**Brief**
Each line from the one holding "You are a GUI" through the end of the records should be returned exactly, while pictures are skipped.

**Source data**
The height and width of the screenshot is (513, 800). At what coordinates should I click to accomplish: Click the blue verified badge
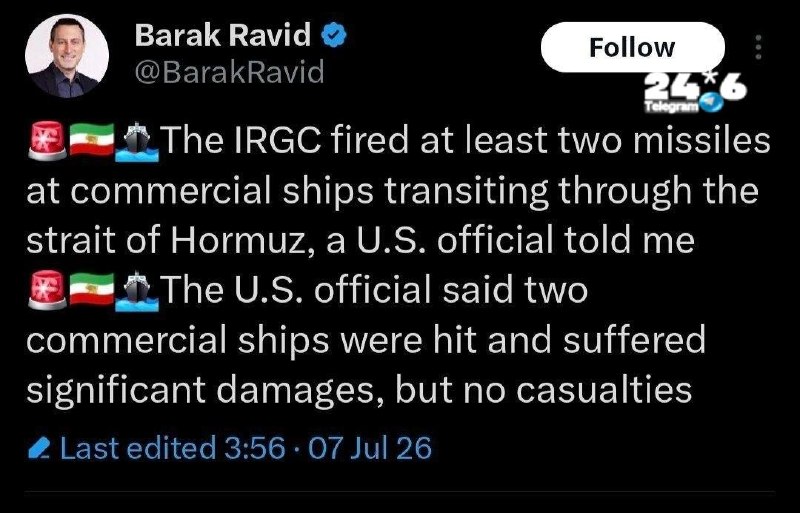334,36
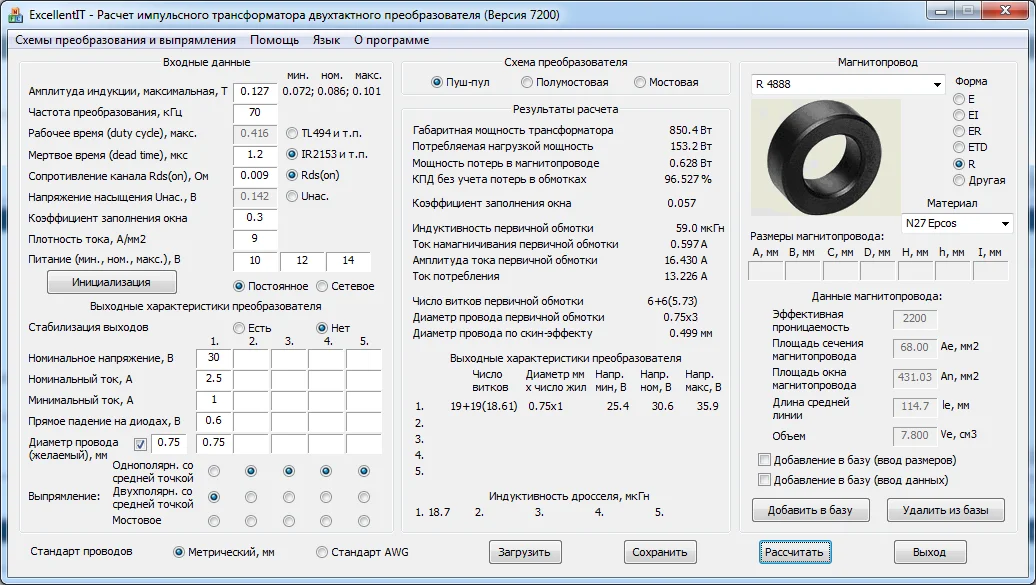Image resolution: width=1036 pixels, height=585 pixels.
Task: Click the Сохранить button
Action: pyautogui.click(x=660, y=552)
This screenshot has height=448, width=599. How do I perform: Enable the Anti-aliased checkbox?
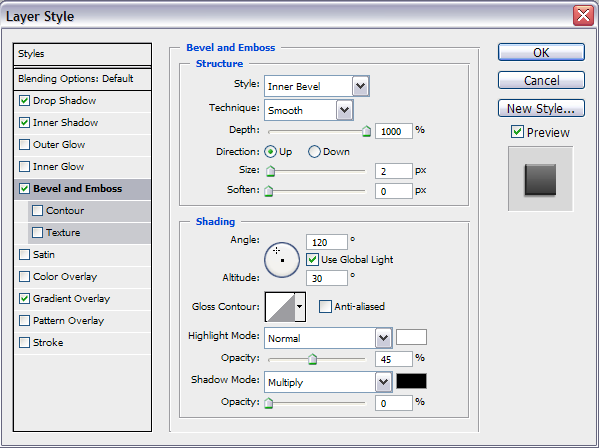click(325, 306)

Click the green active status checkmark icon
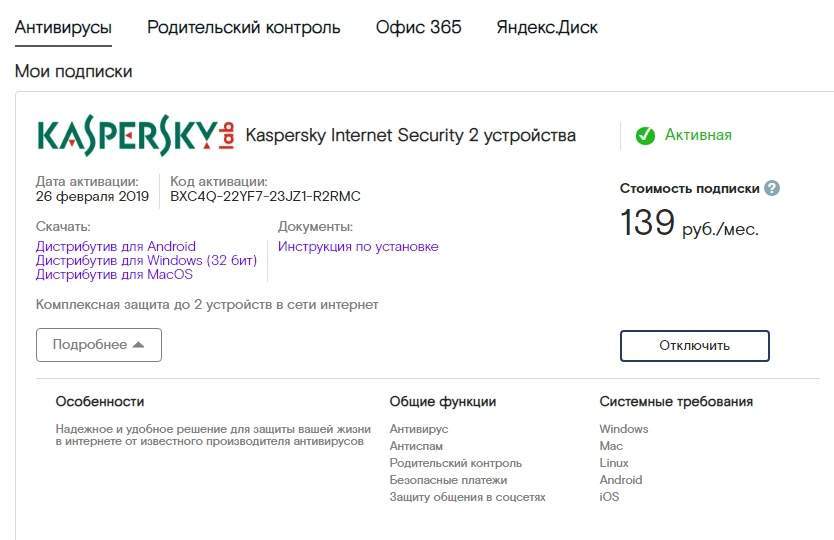coord(645,135)
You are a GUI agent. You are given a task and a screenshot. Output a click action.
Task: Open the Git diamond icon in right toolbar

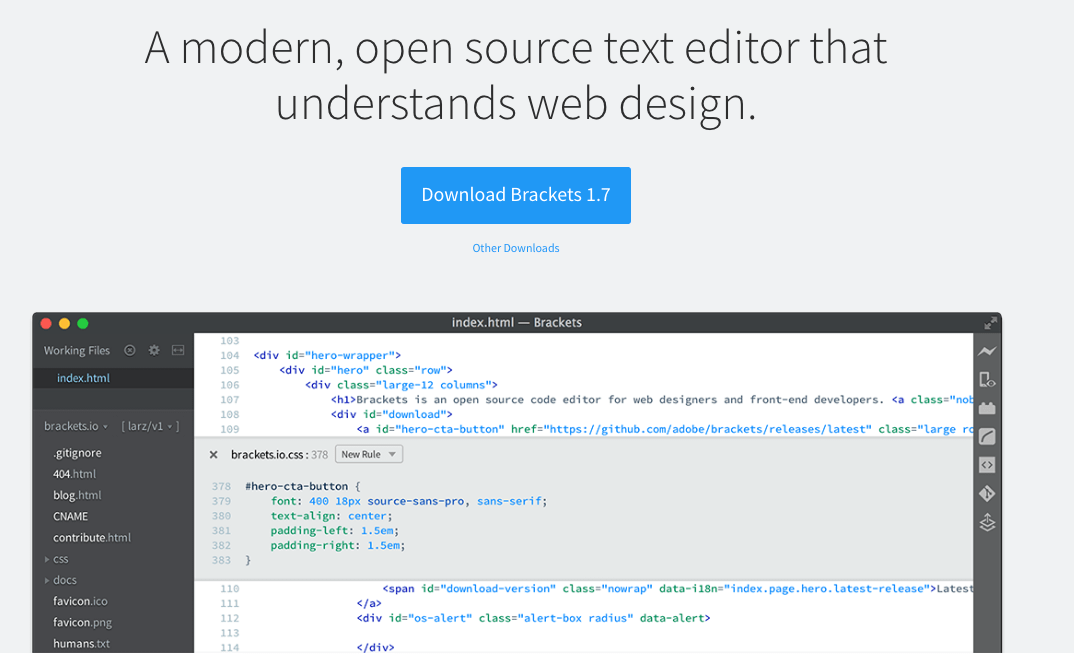[987, 493]
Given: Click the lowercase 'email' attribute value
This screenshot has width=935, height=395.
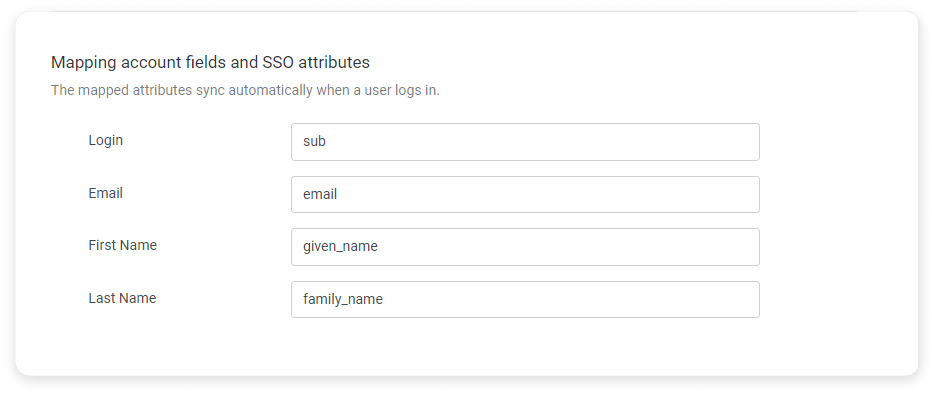Looking at the screenshot, I should pyautogui.click(x=320, y=195).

**Response**
You are a GUI agent. You are given a task and a screenshot. Output a click action.
Task: Open the Git diamond icon in right toolbar

[987, 493]
Given: Click the lowercase 'email' attribute value
This screenshot has width=935, height=395.
Looking at the screenshot, I should pyautogui.click(x=320, y=195).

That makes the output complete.